GALLERY SHOWCASE
Come inside. Wander. Look. Think. Let a folk art exhibit take you back to your roots.

The Sun News-Myrtle Beach, SC
January 9, 2004
About the artwork: "Gullah Series IV," by Marlene O'Bryant-Seabrook
About the artwork: "Gullah Series IV: The Gallery", by Marlene O'Bryant-Seabrook

The image in Marlene O'Bryant-Seabrook's quilt "Roots and Wings: A Millennium Challenge" could be an icon for quilting: angel wings on a woman with feet that have grown like roots into the soil beneath her.

Rooted, yet able to fly, is the way to look at a tradition with skills and boundaries still open to new possibilities.

Quilts from two artists - O'Bryant-Seabrook and Dottie Moore" - join carved and painted gourds by Michele Tejuola Turner in the three exhibits on display at The Franklin G. Burroughs-Simeon B. Chapin Art Museum.

Roots aren't a primary image in the show, but it's telling that their presence is so obvious in some of the quilts, like Moore's "Earth," in which half the quilt shows soil beneath a tree with its bright roots spreading through the darkness.

These artists love roots - natural, spiritual and cultural roots.

What are the threads of a quilt but roots? Anchoring the image, the pattern, the warmth, the threads root the quilt.

Love for roots and love for quilts could be the same thing. A rural setting must have trees and quilts.

Quilt-making has deep roots in our heritage. The quilts of our grandmothers are prized possessions.

Now, in place of old patterns and configurations, O'Bryant-Seabrook and Moore use quilting to paint scenes and tell stories, blending new media with old stitching.

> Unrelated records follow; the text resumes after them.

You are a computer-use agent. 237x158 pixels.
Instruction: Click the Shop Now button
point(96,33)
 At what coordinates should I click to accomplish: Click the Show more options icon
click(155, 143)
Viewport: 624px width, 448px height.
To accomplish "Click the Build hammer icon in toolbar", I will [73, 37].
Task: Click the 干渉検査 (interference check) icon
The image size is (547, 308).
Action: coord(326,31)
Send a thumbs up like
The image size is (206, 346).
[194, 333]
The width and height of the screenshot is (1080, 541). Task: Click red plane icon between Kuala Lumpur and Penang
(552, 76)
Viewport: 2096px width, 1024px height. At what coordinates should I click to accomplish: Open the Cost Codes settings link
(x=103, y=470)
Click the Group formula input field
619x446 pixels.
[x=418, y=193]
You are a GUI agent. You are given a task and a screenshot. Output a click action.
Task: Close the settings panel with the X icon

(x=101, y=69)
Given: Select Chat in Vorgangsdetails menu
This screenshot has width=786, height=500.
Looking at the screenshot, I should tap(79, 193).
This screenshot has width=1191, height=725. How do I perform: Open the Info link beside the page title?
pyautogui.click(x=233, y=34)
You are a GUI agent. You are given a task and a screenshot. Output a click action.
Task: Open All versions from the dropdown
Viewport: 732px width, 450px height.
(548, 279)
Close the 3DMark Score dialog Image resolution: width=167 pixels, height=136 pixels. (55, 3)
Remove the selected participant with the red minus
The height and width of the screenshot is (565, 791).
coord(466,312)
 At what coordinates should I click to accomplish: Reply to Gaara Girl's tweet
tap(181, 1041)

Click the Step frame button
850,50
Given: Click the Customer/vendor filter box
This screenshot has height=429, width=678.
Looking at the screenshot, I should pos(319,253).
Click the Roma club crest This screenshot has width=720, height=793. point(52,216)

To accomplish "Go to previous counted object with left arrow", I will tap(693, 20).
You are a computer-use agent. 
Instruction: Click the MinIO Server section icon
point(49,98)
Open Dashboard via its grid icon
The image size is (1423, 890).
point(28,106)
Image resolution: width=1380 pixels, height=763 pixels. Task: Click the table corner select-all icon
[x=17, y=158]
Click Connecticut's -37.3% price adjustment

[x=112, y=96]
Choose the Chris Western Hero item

The artists go deeper in their tradition to go higher with new approaches, the way a tree's roots go deeper into the earth so its branches can go higher into the sky.

The fruits of the earth, then, are hardly out of place here.

Some of Turner's carved and painted gourds have storytelling frames like ancient urns, with characters captured in action, only far more colorful and energetic. She connects her work with family roots, naming her exhibit "In Praise of Our Mothers."

Using the warp and curve of gourds to embody the songs, dances, myths and folk tales of Africa, Turner memorializes traditions with the oldest medium: nature.